Galore simplifies and automates the process of simulating photoelectron spectra from ab initio calculations. This replaces the tedious process of extracting and interpolating cross-sectional weights from reference data and generates tabulated data or publication-ready plots as needed. The broadening tools may also be used to obtain realistic simulated spectra from a theoretical set of discrete lines (e.g. infrared or Raman spectroscopy).

Photoelectron spectroscopy

Photoelectron spectroscopy (PES) is a family of methods used to characterise the chemical nature and electronic structure of materials. PES is based on the photoelectric effect, which was discovered by Hertz.[@Hertz1887] It was explored extensively by Rutherford and colleagues [@Rutherford1914] and within a few years researchers including de Broglie [-@deBroglie1921] and Robinson [-@Robinson1923] were using the technique to measure electron binding energies through the relationship $$E_\text{k} = h\nu - E_\text{B}.$$ Photons with energies $h\nu$ ranging from 5 eV up to 12 keV eject electrons (referred to as "photoelectrons") from the occupied orbitals of a sample. The kinetic energy $E_\text{k}$ of each photoelectron therefore depends on its binding energy $E_\text{B}$. The names of various PES methods refer to the photon energy range used:

  • ultraviolet photoelectron spectroscopy (UPS): 5--100 eV
  • X-ray photoelectron spectroscopy (XPS): 0.3--2 keV
  • hard X-ray photoelectron spectroscopy (HAXPES, HE-PES, HXPS, HX-PES): above 2 keV

These methods generate spectra that are directly related to the electronic density of states (DOS), a distribution which is routinely calculated in ab initio materials chemistry. When comparing the computed DOS with a PES measurement, it is often possible to identify general peak agreement simply by reversing the energy scale (i.e. replacing negative orbital energies with positive binding energies), applying a little broadening, and shifting the energy values to account for different references. This approach has been applied succesfully where peak positions are of interest.[@Veal2015;@Savory2016] Broadening is generally applied by convolution with a Gaussian and/or Lorentzian function: intrinsic lifetime broadening causes a Lorentzian energy distribution of the photoelectrons, while instrumental factors, including the width of the X-ray source and analyser resolution, give rise to a Gaussian line shape. Franck--Condon phonon broadening is caused by relaxation of atomic positions in response to creation of a photohole, as well as thermal population of vibrationally excited states before photoionisation, and gives around 0.8 eV Gaussian broadening in metal oxides.[@Cox1983; @Nelin2011; @Regoutz2015]

Photoemission spectra for the same material will vary depending on the radiation source used. The probabilities of the underlying photoionisation events are based on the radiation and orbital energies, as well as the shape of the orbital. In order to account for this it is necessary to apply weighting to states according to their photoionisation cross-sections.
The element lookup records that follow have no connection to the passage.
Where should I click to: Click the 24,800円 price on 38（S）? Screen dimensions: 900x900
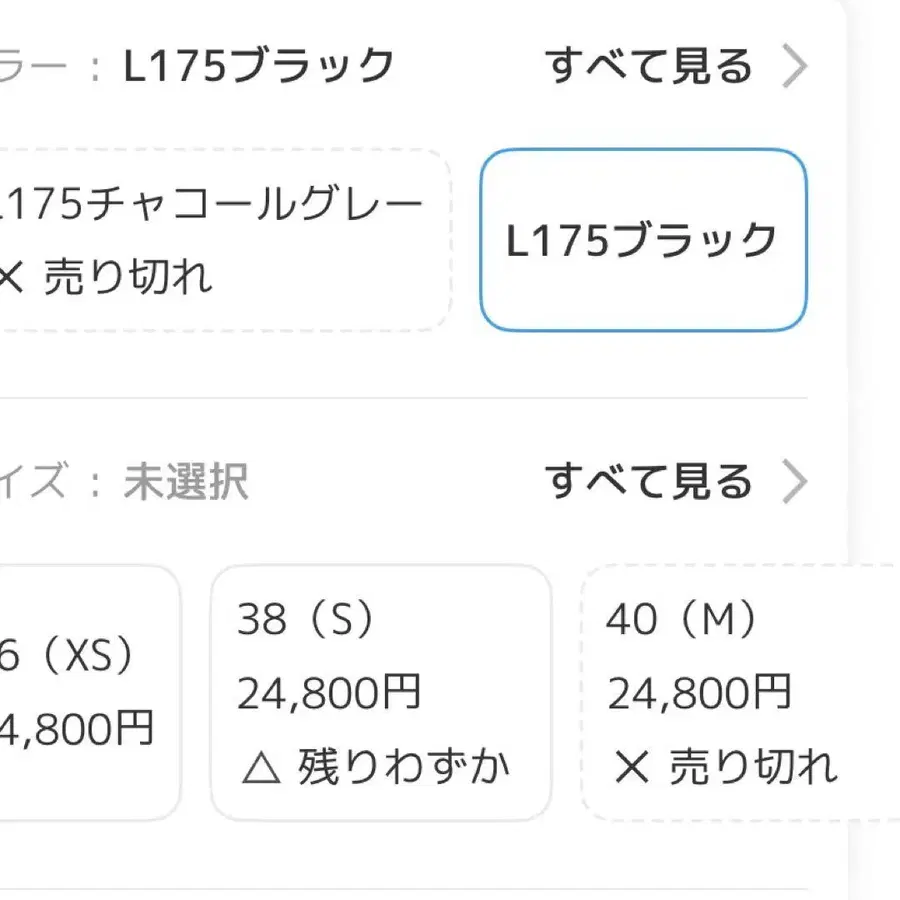[329, 693]
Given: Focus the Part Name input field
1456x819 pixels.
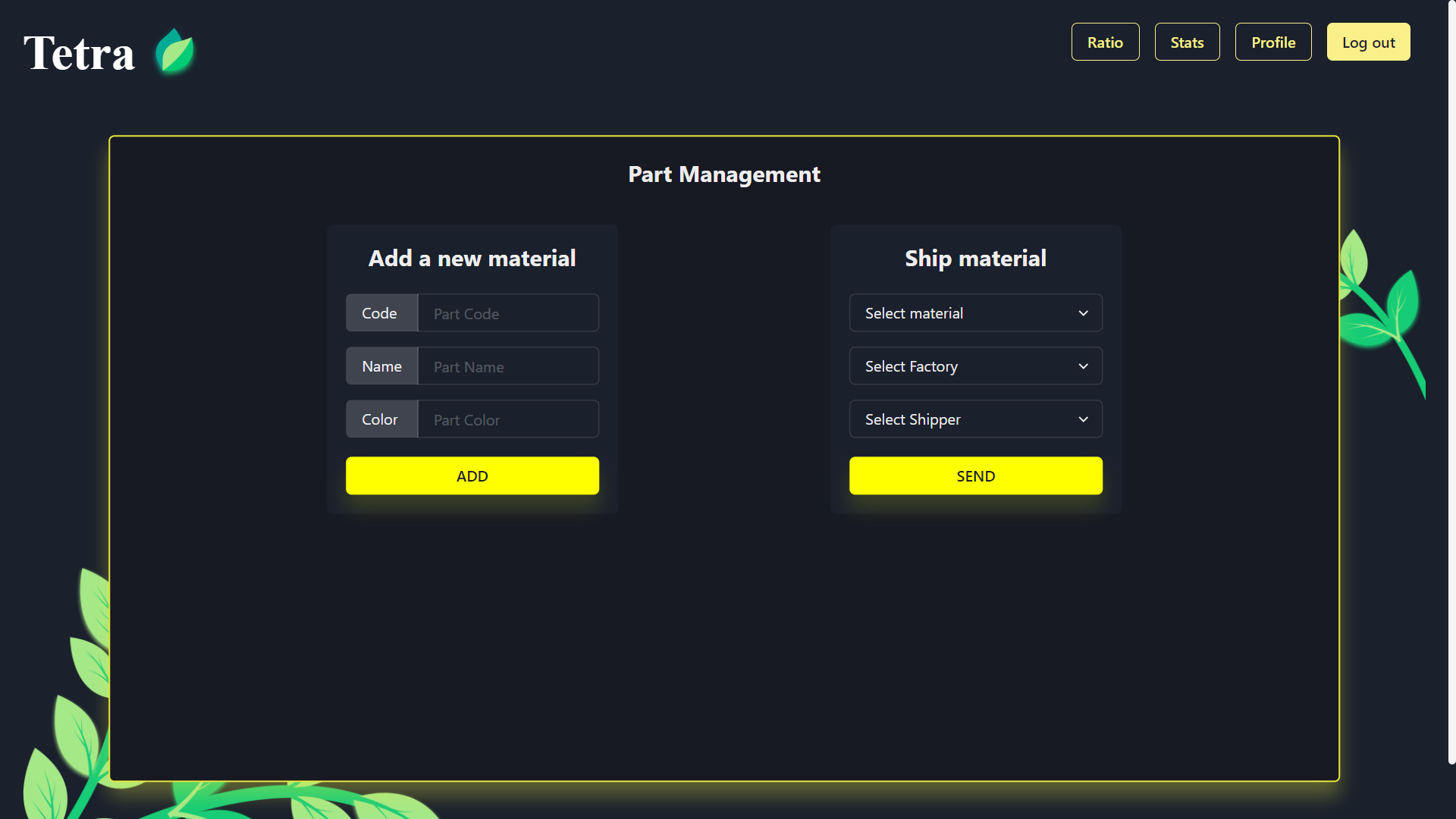Looking at the screenshot, I should point(508,366).
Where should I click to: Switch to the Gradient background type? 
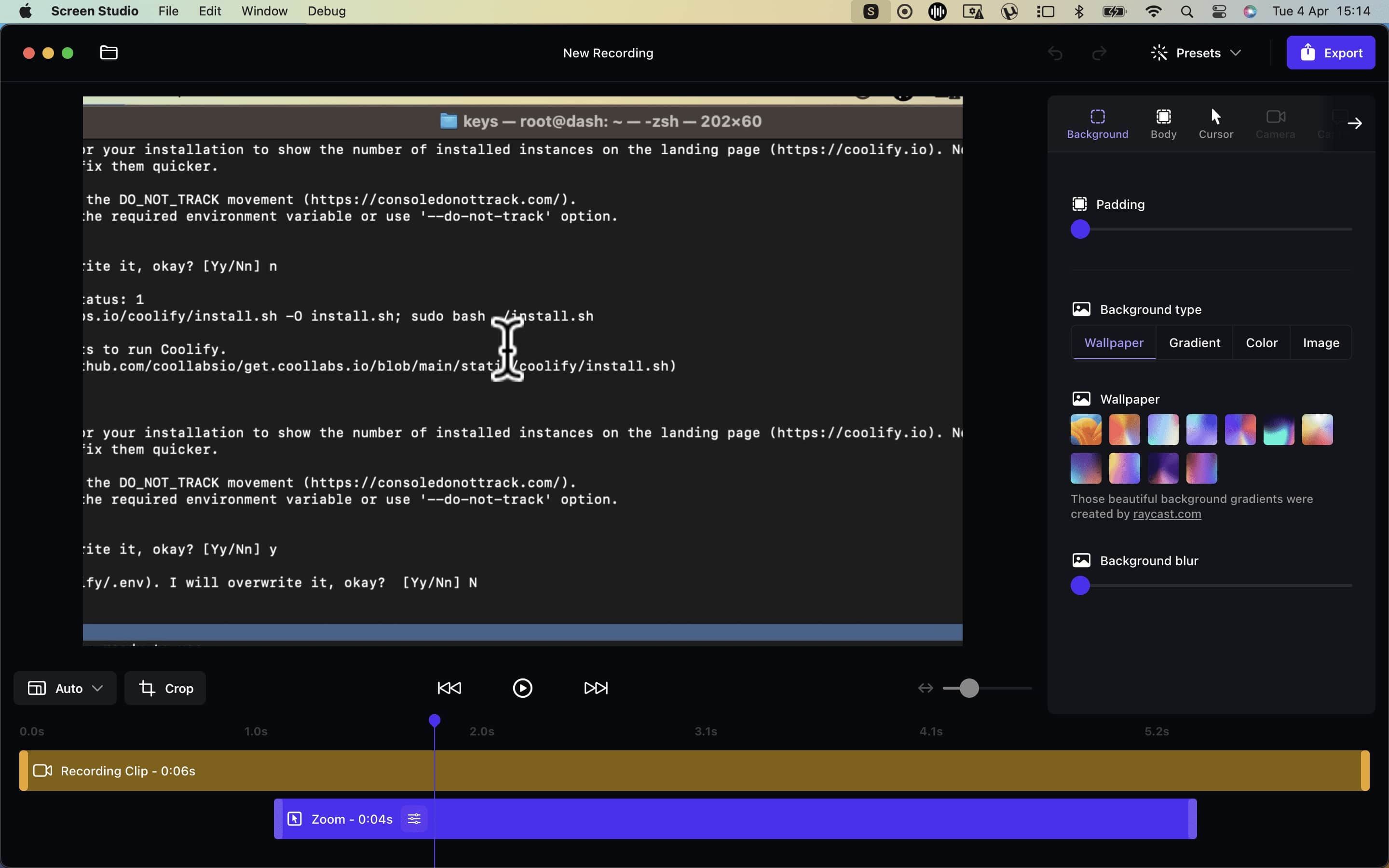[1195, 342]
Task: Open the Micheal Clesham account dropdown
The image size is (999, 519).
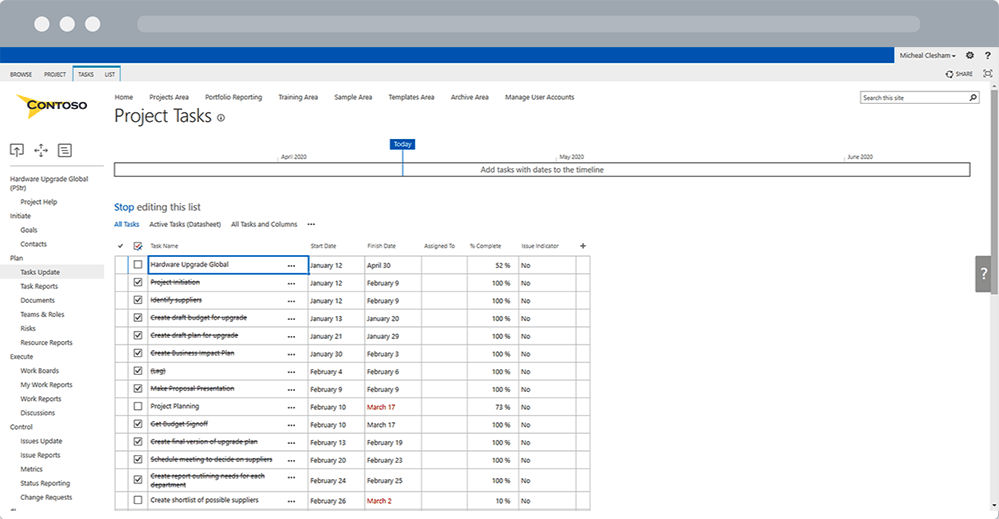Action: 928,55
This is accomplished by projecting the full DOS onto contributions from atomic s, p, d, f orbitals (PDOS), as is done routinely in analysis of ab initio calculations. It is then assumed that the contributions of these orbital-projected states to the total photoelectron spectrum will be proportional to the photoionisation cross-sections of corresponding orbitals in free atoms. (This is the Gelius model.[@Gelius1972; @Gelius1972a; @Gelius1974]) The free atom cross-sections have been computed by several methods and are available as reference data (e.g. @Yeh1985). Implemented with ad-hoc scripts and spreadsheets, this method has already been used in many academic studies.[@Dou1998; @Morris2000; @Glans2005; @Farahani2014; @Sathasivam2017]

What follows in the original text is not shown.